My wife and I are giving serious consideration to taking a one way vacation to a warmer climate. It's somewhat strange but it's not just the cold but the heat as well. Where we live, it gets way hotter in the summer than it does in Puerto Vallarta or Cancun. Even Panama can be cooler in summer if you are willing to go up two or three thousand feet in elevation. Same for Cartagena, Colombia. Good health care is available at a fraction of US cost. Puerto Vallarta has a thriving medical and dental tourism market. We owned property in Cancun but sold it when the shooting started to close in on the tourist areas. (Acapulco is now a total loss.)

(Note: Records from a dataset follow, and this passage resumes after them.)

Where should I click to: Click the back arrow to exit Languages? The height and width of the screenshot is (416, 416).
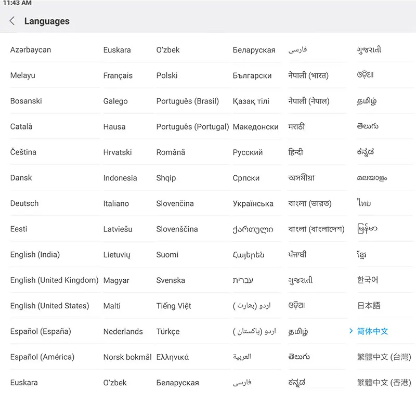[x=11, y=21]
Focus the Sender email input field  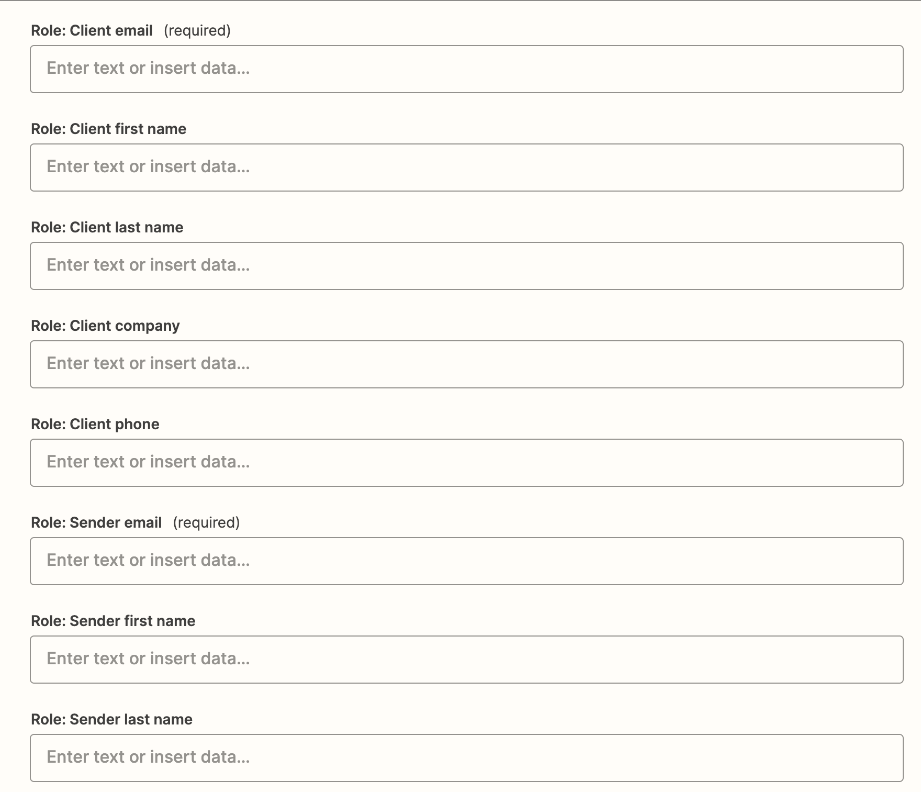pos(467,561)
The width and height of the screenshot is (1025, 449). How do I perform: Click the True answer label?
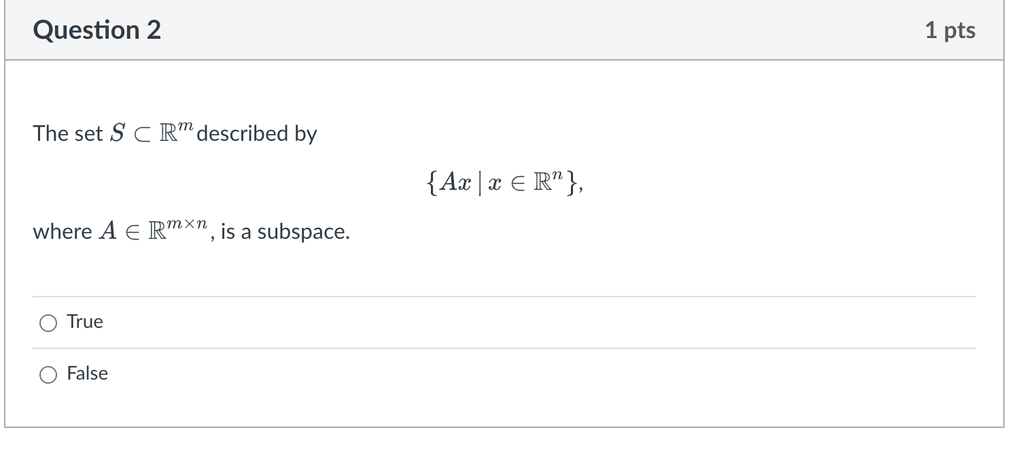[84, 322]
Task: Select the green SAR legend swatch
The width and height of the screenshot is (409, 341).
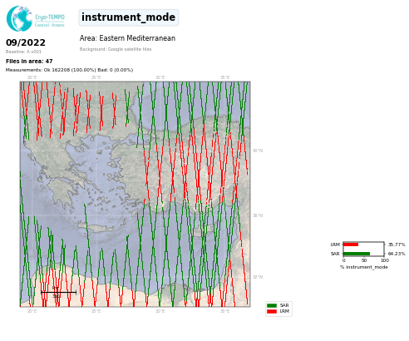Action: [272, 305]
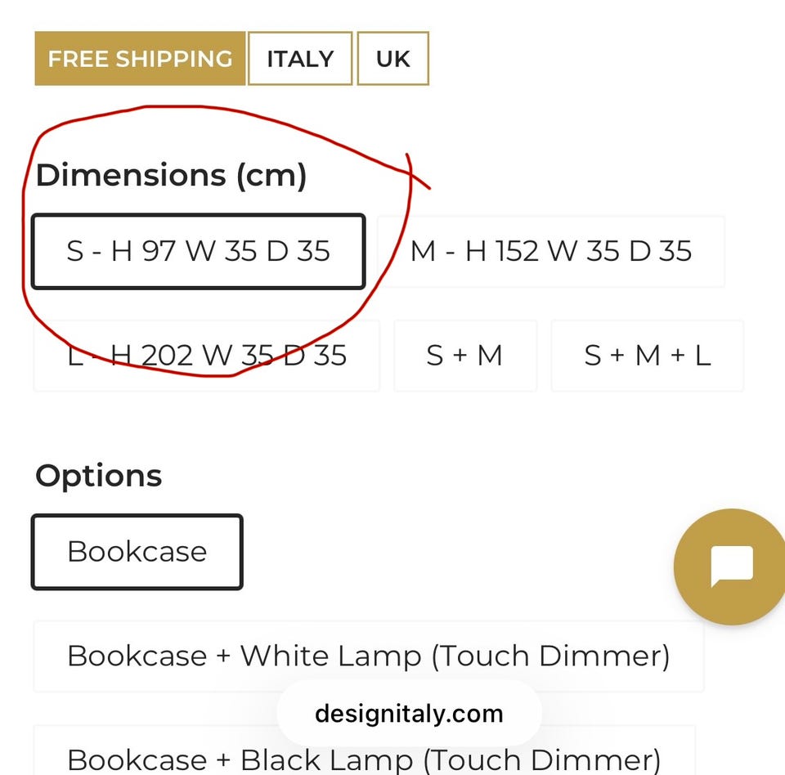Select the plain Bookcase option

(x=137, y=552)
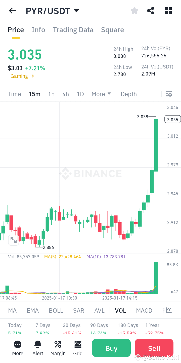Open Margin trading icon
This screenshot has width=181, height=363.
coord(58,348)
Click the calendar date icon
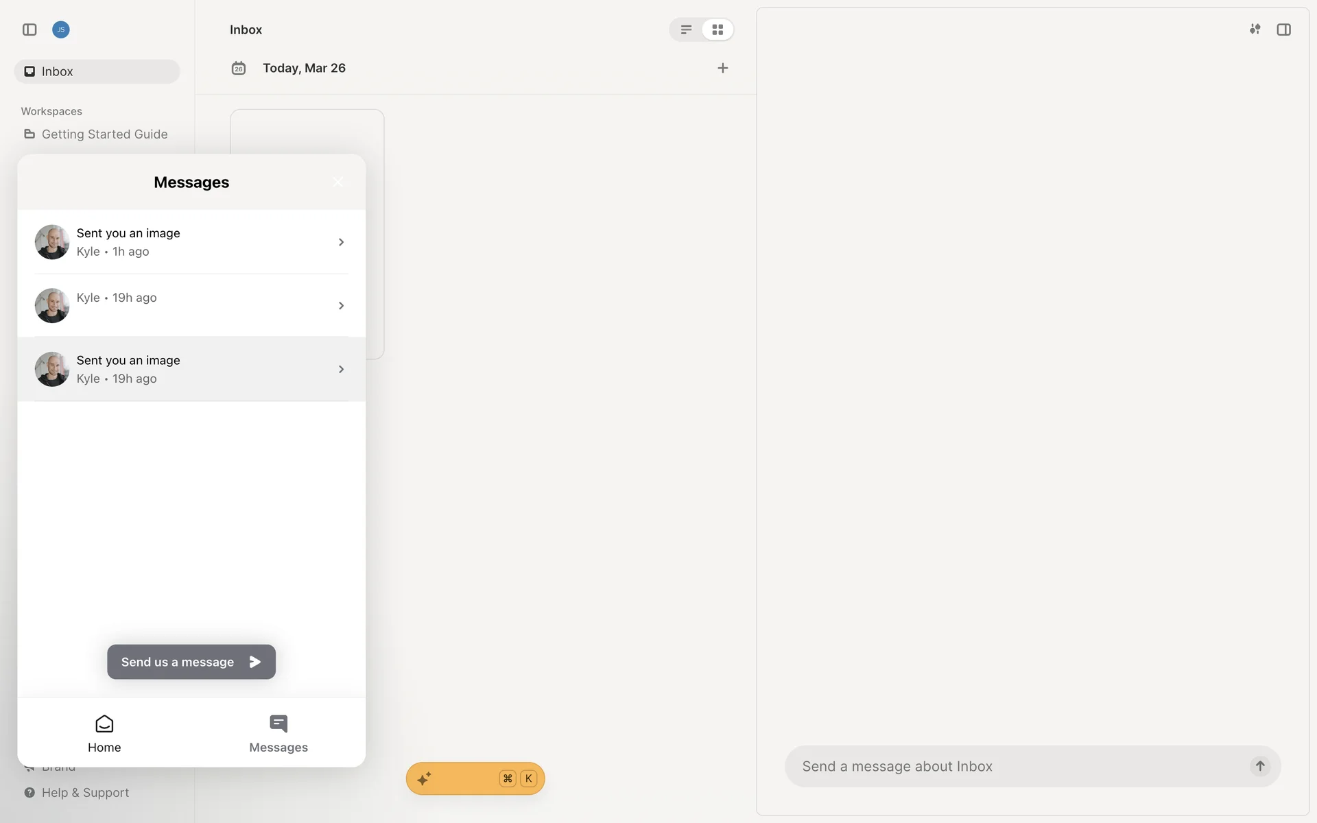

We still haven't made up our minds but every time big brother comes up with more crap, the closer we get. At the rate it's going, Bumfook, Egypt is starting to look better all the time.

dgstage
Nov 25, 2013 - 6:07pm

AlienEyes

I have visited Panama, Belize and Costa Rica. I thought CR was much better choice then the first two. Panama to me had Erie feeling and Belize government is as corrupt as ours.

dgstage
Nov 25, 2013 - 6:20pm
abguy4
Nov 25, 2013 - 6:29pm

just to follow-up on small business taxes

“I am tired of carrying all the tax load,” Bertsch said. “I renew 13 licenses here every year just so I can spend money in this city.” Bertsch makes no attempt to conceal his frustration with the costs government imposes on small businesses like his. “Government is killing small business...''

If yah really want to know how hard they hit an entrepreneur......................

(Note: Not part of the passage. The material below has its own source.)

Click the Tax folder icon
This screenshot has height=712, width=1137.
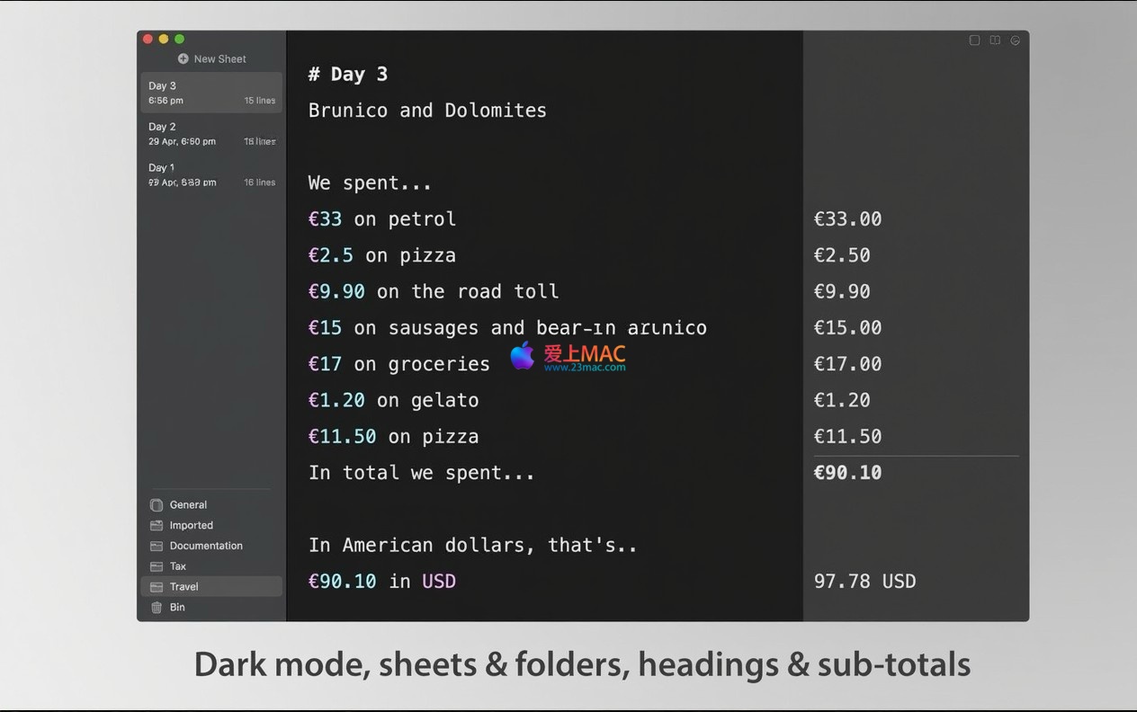(x=157, y=567)
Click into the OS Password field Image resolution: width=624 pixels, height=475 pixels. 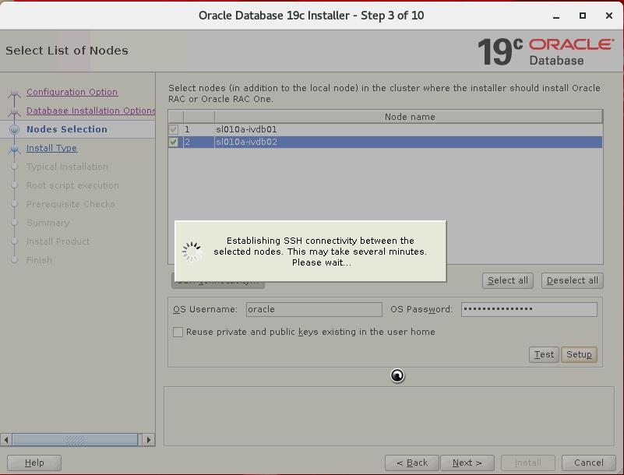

Back in a previous life-time, during the mid '70's, I was a car dealer in NYS. I paid Twenty-Three taxes and licenses yearly. And we had to estimate our taxes quarterly, and pre-pay them. There was a fine for missing on the estimate.

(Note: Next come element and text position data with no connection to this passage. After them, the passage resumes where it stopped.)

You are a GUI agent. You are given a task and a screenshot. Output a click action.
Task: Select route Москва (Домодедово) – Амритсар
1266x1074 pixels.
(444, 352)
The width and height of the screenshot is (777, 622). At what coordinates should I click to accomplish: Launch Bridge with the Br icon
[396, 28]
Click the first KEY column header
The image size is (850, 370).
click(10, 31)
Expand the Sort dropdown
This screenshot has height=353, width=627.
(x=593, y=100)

I recall attending a NYS dealer convention in Syracuse, NY in '75, where our financial statements were reviewed (as a group) by a major NYC accounting firm. As a group were were averaging less than 2% net profit after taxes. I recall that the Chief accountant opened his remarks to the group by saying;

"I must be addressing the most egotistical bunch of people in the world. You guys must just like to see your name in neon lights. As a group, You are getting 2% return on your money. Furchissakes guys, NYC Bonds are paying 8% right now."

Mr. Fix
Nov 25, 2013 - 6:56pm

Have We Reached 'Peak Gold'?

Have We Reached 'Peak Gold'?

Submitted by Tyler Durden on 11/25/2013 - 18:39

Led by countries such as Russia and China, central banks have recently become net buyers of gold. Meanwhile, ETF gold outflows have been a temporary source of supply this year, but obviously this cannot persist. It’s also unreasonable to assume that recycling will make up a significantly greater piece of supply without the price of gold increasing substantially. With the grade of current producing gold mines being 32.6% higher than undeveloped deposits, it makes the supply scenario even more clear. Not only is the current yearly mine supply difficult to sustain, but future mines coming online will be challenged by grade and margins to be economical at today’s prices. Mathematically, unless we have high-grade, high ounce deposits that are being fast tracked online, it will be very difficult to find a way to get supply to match demand. Have we reached peak gold?